Extracted data entries:

- Opening Delimiter -

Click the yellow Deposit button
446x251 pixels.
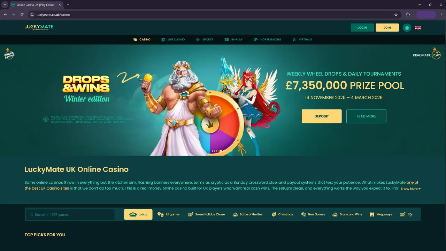pyautogui.click(x=322, y=116)
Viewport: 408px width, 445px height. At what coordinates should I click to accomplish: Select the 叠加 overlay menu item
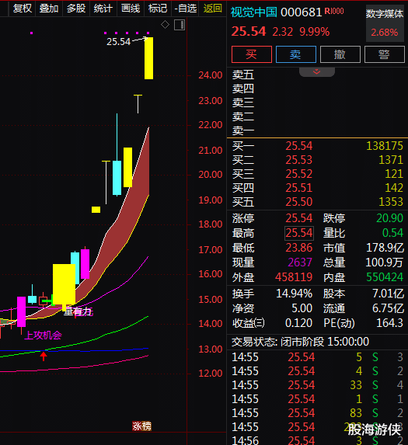click(49, 9)
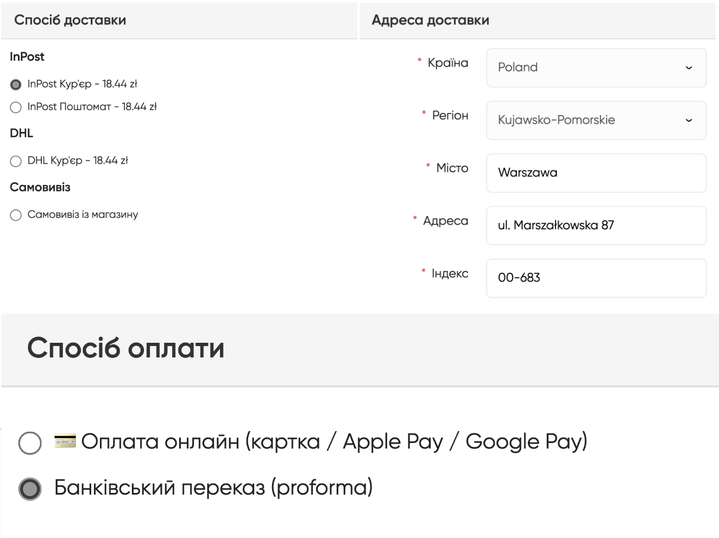
Task: Pick Самовивіз із магазину option
Action: [16, 215]
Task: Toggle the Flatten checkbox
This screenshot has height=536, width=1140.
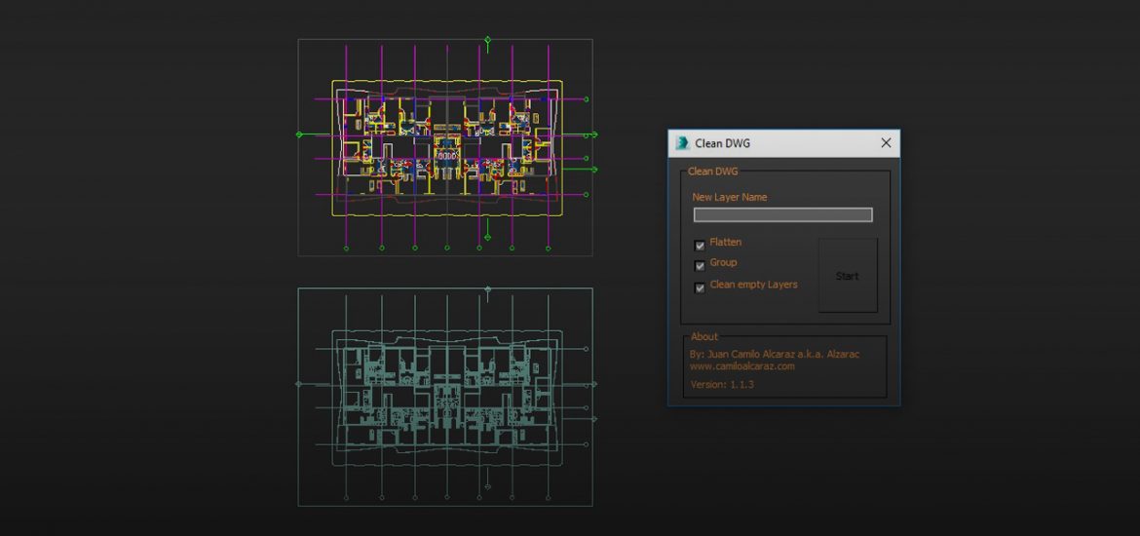Action: click(700, 246)
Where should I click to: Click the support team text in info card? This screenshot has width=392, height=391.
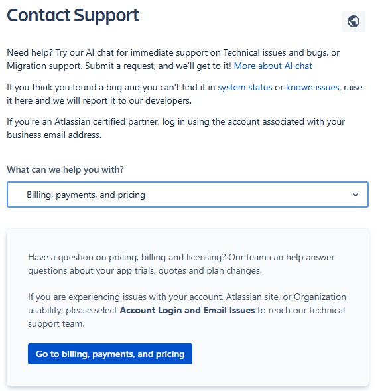56,323
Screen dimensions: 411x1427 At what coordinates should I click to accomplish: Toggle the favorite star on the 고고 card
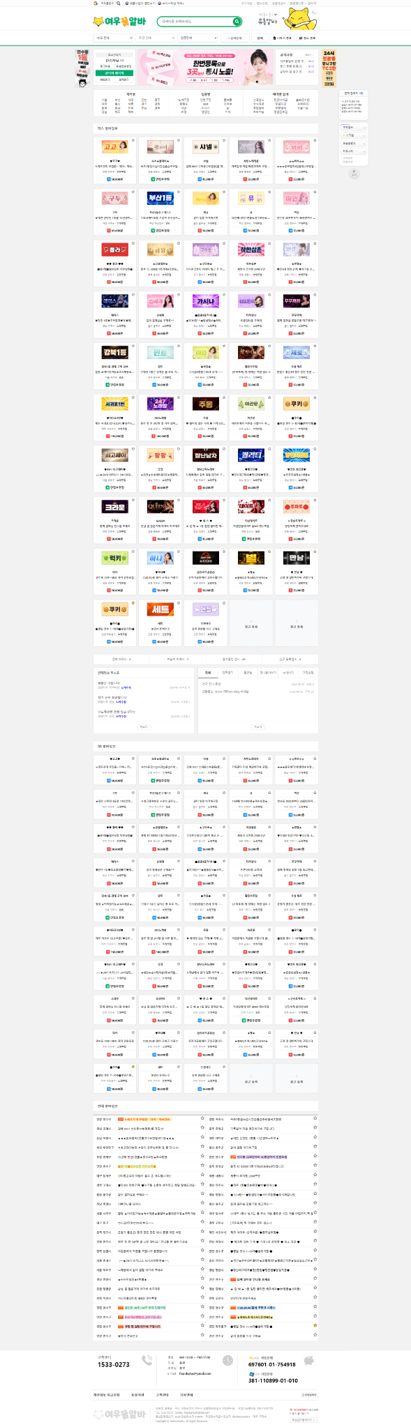133,140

- Closing Delimiter -

» **What you will do**
Print the data word for word and omit the pictures.

» **Answer to this problem**
Click the yellow Deposit button
446x251 pixels.
pyautogui.click(x=322, y=116)
Viewport: 408px width, 445px height. At what coordinates should I click to accomplish: Select the 叠加 overlay menu item
click(49, 9)
Task: Pick Самовивіз із магазину option
Action: [16, 215]
Task: Toggle the Flatten checkbox
This screenshot has height=536, width=1140.
Action: click(700, 246)
Where should I click to: Click the support team text in info card? This screenshot has width=392, height=391.
56,323
Screen dimensions: 411x1427 At what coordinates should I click to accomplish: Toggle the favorite star on the 고고 card
133,140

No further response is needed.